Philippines cites surge in FDI inflows and exports in 2014

MANILA, February 12 — While statistics for the whole of 2014 are still being compiled, the Bangko Sentral ng Pilipinas ( BSP), the country’s central bank, said on Wednesday that foreign direct investments (FDI) inflow into the Philippines rose significantly during the 11-month period of last year.

In a statement, the BSP said that on a year-to-date basis, net FDI inflows from January to November 2014 amounted to 5.7 billion U.S. dollars, or an increase of 61.6 percent from its year-ago level of 3.5 billion U.S. dollars.

“This reflected investors’ confidence in the Philippine economy on the back of sound macroeconomic fundamentals and strong growth prospects,” the BSP said.

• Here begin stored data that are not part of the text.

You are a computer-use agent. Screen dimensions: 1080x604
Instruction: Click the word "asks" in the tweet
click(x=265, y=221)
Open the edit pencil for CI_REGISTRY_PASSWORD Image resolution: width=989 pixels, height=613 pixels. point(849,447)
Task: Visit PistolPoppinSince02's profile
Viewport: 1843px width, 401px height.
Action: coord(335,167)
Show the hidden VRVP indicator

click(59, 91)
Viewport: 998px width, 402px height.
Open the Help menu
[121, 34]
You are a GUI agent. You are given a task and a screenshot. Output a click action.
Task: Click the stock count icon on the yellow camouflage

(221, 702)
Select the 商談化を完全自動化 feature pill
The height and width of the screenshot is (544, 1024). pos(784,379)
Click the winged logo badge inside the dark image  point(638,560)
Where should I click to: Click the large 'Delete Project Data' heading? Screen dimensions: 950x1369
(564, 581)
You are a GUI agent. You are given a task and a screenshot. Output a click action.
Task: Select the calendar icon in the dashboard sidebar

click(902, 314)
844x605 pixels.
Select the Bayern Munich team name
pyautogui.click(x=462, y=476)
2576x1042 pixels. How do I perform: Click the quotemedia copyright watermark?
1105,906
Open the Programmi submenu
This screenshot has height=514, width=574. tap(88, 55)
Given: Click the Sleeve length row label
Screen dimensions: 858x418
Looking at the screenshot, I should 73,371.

The 11-month FDI is already more than double the annual average in the last four years of 2.22 billion U.S. dollars. It is also already more than that recorded for any single year in the country ‘s history.

The FDIs are used to finance construction of new facilities, especially in manufacturing, or for the expansion of existing foreign business operations in the Philippines. They are long-term and job-generating.

On the other hand, foreign portfolio investments, commonly called “hot money,” are less dependable sources of capital since they are usually invested in stocks and bonds and can be withdrawn anytime.

Thus the FDI is a more reliable barometer of the confidence of foreign investors in the economy of a certain country.

The BSP said that for the 11-month period, net equity capital investments surged by 114.8 percent to 1.6 billion U.S. dollars from 723 million U.S. dollars, mainly on account of the contraction in equity capital withdrawals (by 71 percent) which more than offset the 15.6 percent decline in equity capital placements.

Equity capital investments, which came mostly from the United States, China’s Hong Kong, Singapore, Japan and Australia, were channeled mainly to the financial and insurance sector, manufacturing, real estate, wholesale and retail trade, and transportation and storage activities.

But despite the sizable increase in the FDIs, the Philippines is still lagging behind its neighbors like Indonesia and Thailand, which in 2013 attracted 18.4 billion U.S. dollars and 13 billion U. S. dollars in FDIs, respectively. In the same year, FDI inflows to the Philippines totaled only 3.9 billion U.S. dollars.

In 2012, all the other members of the ASEAN-5 have outperformed the Philippines, with Singapore posting a net FDI inflow of 56.17 billion U.S. dollars; Indonesia with 19.85 billion U.S. dollars; Thailand with 10.67 billion U.S. dollars; Malaysia with 9.4 billion U.S. dollars; and the Philippines with only 3.2 billion U. S. dollars.

In a related development, Economic Planning Secretary Arsenio Balisacan reported that the country’s exports in 2014 posted a 9- percent growth to 61.8 billion U.S. dollars despite the 3.2 percent drop in December due to lower outbound shipments of manufactures, agro-based and petroleum products.

“Compared to the other economies in the region, the Philippines ‘ full year exports growth performance was relatively strong despite the challenging external environment,” Balisacan said.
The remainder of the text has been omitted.